Методика описания экземпляров печатного издания разработана в связи с необходимостью получить нужные сведения об издании (его распространении, популярности, особенностях содержания), о судьбе отдельных книг и прочую историко-культурную информацию. Основной задачей описания печатной книги (в том числе - старопечатной) И.В. Поздеева обозначает следующее: «Общей задачей описания экземпляра является выявление его особенностей, отражающих все этапы возникновения и бытования книги: и как части определенного тиражированного текста - части издания, история которого ограничена временем печати; и как самостоятельной книги, имеющей уникальную и неповторимую судьбу» [4, 9; 7; 6]. В нашем исследовании бытования Четьих-Миней в читательской среде нам будет важен именно второй аспект изучения экземпляров; в стороне остаются многие вопросы характеристики собственно издания Четьих-Миней, ибо «вопросы о точном соответствии тетрадной формулы, особенностях оформления и набора, состоянии досок и иные относятся к описанию издания и его вариантов, а не экземпляра» [4, 14]. Мы останавливаемся на тех аспектах использования экземпляров Четьих-Миней, которые обнаруживают активное присутствие человека (читателя, владельца, пользователя в различных целях и проч.) в читательских/владельческих пометах, записях на полях и чистых листах книги, а также в степени ее сохранности и прочих «следах» человека (детские росчерки на тексте, отрывы бумаги в хозяйственных целях, степень загрязнения книги насекомыми и порчи влагой, говорящая об условиях хранения книги и т.д. и т.п.) - словом, на всем том, что являет историю книги как факта культурной (прежде всего - духовной) жизни общества, насколько выявление этих факторов может быть интерпретировано, восстановлено или предположительно реконструировано.

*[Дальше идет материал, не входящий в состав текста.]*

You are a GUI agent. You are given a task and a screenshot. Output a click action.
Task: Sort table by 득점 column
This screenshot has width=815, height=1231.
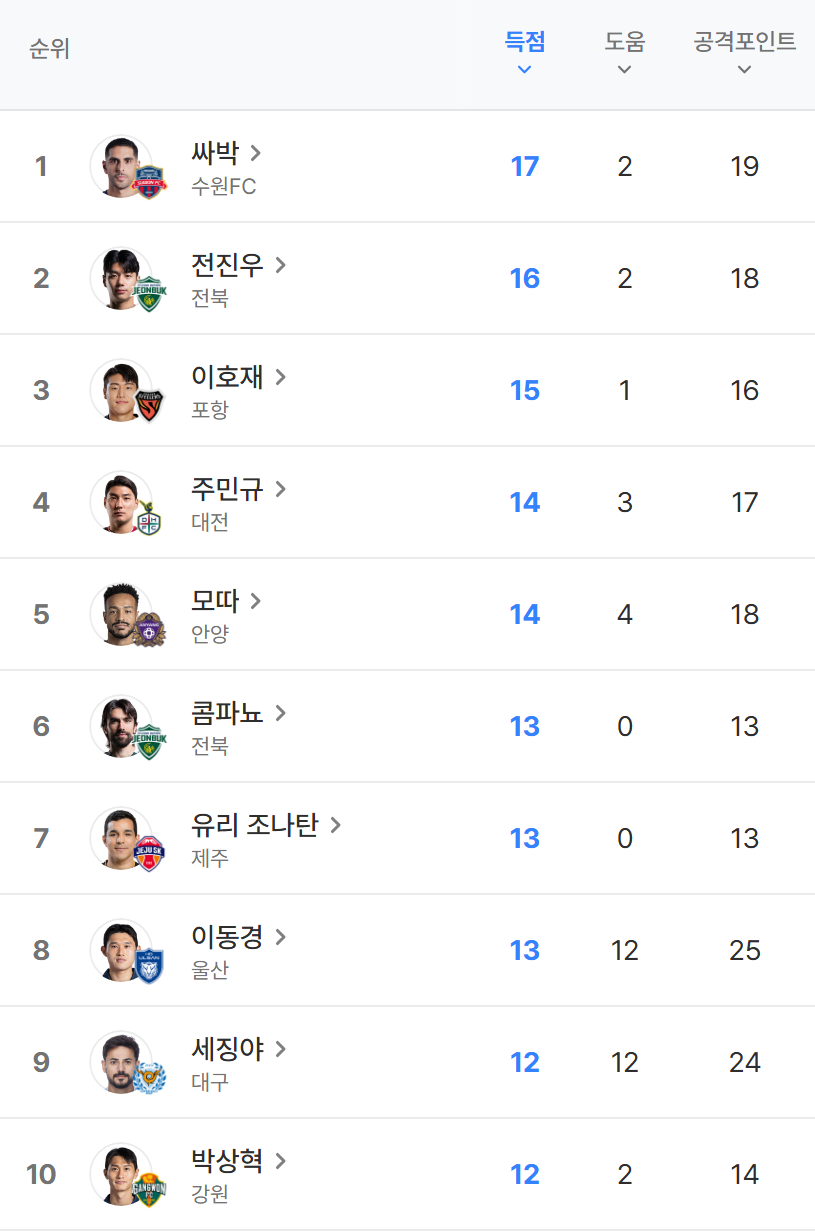tap(525, 53)
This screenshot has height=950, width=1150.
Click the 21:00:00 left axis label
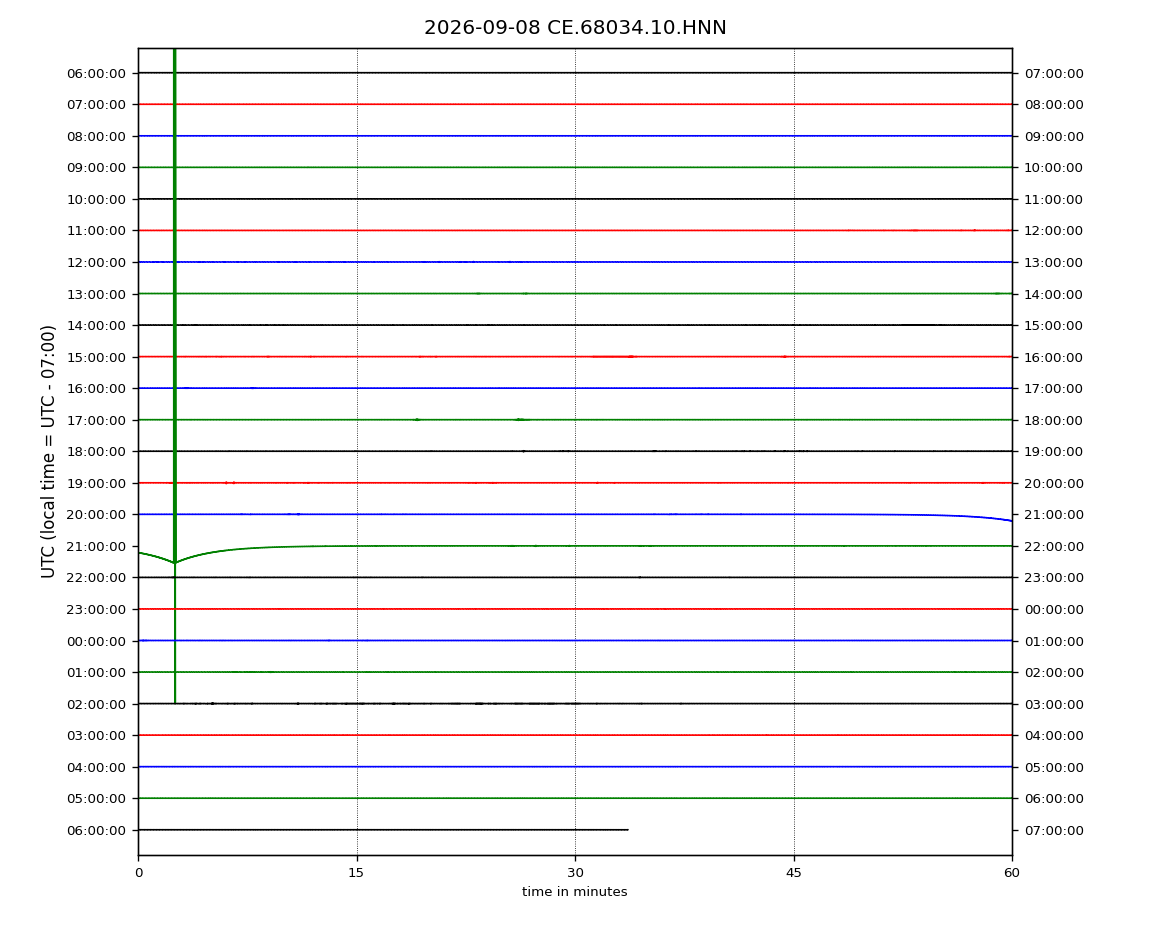coord(96,547)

Стоит отметить, что, подходя к описанию отдельных экземпляров книги, дающему «богатую и разнообразную, а порой и совершенно уникальную историческую и историко-культурную информацию» [4, 9], нужно в свою очередь иметь в виду историко-культурный контекст бытования издания (или типа книги) в той или иной среде, особенность которой понятна изначально. Так, например, по отношению к бытованию Четьих-Миней Дмитрия Ростовского как книги четьей, «душеполезной», а, значит, во многом «сокровенной», мы отмечаем достаточно скудное количество записей непосредственно на книгах, которые, несомненно, были к тому же достаточно дорогими а, значит, особо хранимыми. Анализ количества сохранившихся экземпляров Четьих-Миней (в целом не очень внушительного) приводит к возможному выводу о том, что до нас дошли как раз те экземпляры, которые хранились с особым тщанием и, следовательно, мало отразили следы читательского присутствия. Следует предположить, что в Лету канули как раз те книги Четьих-Миней, следы присутствия читателей и владельцев на которых были наиболее многочисленными и показательными.
Однако даже не дороговизна книг определяла отношение к книге, а особенности культуры чтения в той или иной среде. Так, например, оказались охарактеризованными пометы на старообрядческих книгах Усть-Цилемы [2] и Удоры [5], что позволяет произвести сопоставительный анализ различий бытования книги в старообрядческой и новообрядческой среде. Обилие записей на старообрядческих книгах о факте чтения их тем или иным человеком говорит не только о несомненной активности чтения в старообрядческой среде, но и о том, что исходя из норм общинной жизни требовалась фиксация этой активности (прежде всего в целях послушания духовному наставнику). Интересно, что многие записи сделаны, судя по всему, не самими читателями, а их наставниками (и/или владельцами книги) - об этом говорят записи вроде: «Сию книгу под названием Списка случилось прочитать крестьянину Устьцелемьского селения Прокопью Евла[мпиевичу] Чупрову 1865, 73 и 73 года (!) июля 24-го» (ИРЛИ УЦ 266, л. 82); «Верю, что подпись Чупров» (там же, л. 81 об., печатные буквы); «Верю, что подпись Чупрова... (далее подпись неразборчиво). 1868 г. 2 января» (там же, л. 82, под записью П. Чупрова)» [2, 40]. Некоторые записи косвенно указывают на требования к чтению и, возможно, надзоре за ним: читатели указывают точные даты, когда они начали чтение и окончили его, как долго читали книгу, на то, что читали «каждый день» или «от корки до корки»; встречаются благодарности владельцу книги и благословение его. Все это свидетельствует об особой культуре старообрядческого чтения, подчиненной строгой внутренней системе и традициям гораздо более коллективного, общинного взаимодействия с книгой - в отличие от индивидуально ориентированной светской (и во многом - религиозной также) традиции индивидуального и мало афишируемого (и даже обсуждаемого) душеполезного чтения, распространившейся в рамках официальной религии и в той или иной степени вне этих рамок.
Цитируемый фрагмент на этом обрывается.